China launches the probe bound for a historical exploration of the distant side of the moon

A Chinese spacecraft is heading for the moon on a historic mission.

The rocket launched Saturday, carries a sin to make the first ever soft landing on the landing side, reports China's state race Xinhua News Agency.

While other spacecraft have previously explored the long-distance of the moon distant, soft landing will enable more detailed investigation of the moon's surface. The probe is expected to decline in early January.

If you're tempted to make a Pink Floyd joke, remember this: "The moon's side, we do not see Earth, gets as much sunlight on it as the page we see. In truth, the only dark side of the Moon is the side pointing away from the sun at any time, "says NASA.

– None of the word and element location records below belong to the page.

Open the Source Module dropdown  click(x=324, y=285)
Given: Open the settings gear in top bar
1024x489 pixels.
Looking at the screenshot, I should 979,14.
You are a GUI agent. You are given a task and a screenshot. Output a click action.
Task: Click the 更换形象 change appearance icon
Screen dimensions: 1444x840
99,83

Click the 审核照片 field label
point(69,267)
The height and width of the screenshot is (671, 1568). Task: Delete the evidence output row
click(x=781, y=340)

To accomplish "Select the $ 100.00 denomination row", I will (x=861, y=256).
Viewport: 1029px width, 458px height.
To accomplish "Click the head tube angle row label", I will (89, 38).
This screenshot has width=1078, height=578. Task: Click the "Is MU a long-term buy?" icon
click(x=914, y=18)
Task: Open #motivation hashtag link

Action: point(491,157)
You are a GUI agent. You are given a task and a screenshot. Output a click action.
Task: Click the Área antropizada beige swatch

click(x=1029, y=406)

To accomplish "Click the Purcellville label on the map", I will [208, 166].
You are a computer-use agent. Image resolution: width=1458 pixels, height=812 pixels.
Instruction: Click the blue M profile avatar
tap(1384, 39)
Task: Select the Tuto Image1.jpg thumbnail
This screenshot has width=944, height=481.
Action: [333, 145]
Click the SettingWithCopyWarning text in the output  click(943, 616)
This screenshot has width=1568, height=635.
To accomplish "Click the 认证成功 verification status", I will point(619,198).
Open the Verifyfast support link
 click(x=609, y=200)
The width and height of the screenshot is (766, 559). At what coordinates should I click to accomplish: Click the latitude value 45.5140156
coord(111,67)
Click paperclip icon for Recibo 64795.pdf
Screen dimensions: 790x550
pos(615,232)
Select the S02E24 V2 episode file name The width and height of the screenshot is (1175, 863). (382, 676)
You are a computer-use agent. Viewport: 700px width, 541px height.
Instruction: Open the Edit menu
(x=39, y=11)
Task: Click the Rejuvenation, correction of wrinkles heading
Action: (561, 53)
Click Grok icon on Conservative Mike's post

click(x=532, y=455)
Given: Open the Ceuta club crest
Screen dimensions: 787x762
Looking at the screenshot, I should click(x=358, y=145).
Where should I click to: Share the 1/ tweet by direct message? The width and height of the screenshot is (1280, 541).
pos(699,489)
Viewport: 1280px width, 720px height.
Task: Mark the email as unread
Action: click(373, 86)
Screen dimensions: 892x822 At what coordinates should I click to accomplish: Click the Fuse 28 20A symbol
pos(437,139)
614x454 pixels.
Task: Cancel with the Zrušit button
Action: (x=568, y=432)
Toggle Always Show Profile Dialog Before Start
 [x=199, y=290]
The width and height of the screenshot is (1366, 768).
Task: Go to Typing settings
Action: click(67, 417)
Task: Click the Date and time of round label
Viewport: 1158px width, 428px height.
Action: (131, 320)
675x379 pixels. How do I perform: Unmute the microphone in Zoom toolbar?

Dark or not, exploring the distant side of the moon comes with its own challenges. For one, the moon will block direct communication between the probe and the scientists on Earth. In order to circumvent it, China launched a relay satellite in May, which allows the probe to stay in touch with the researchers. Citing the Chinese National Space Administration Xinhua explained the goals of this current mission:

The scientific tasks of the Chang 4-mission include low-frequency radio astronomical observation, terrain and land survey measurements, mineral composition detection, shallow moon surface structures, and neutron radiation and neutral atom measurement to study the environment on the far side of the moon.

These measurements become easier to make from the moon because it will act as a huge shield against electromagnetic interference coming from Earth. Smithsonian Magazine Reports that will also be a biological aspect of research – Silk worms, eggs and potato fries are on board for studies on respiration and photosynthesis.

If the mission succeeds, China plans to launch a fifth Chang mission next year that would collect samples of the moon's surface and bring them back to Earth.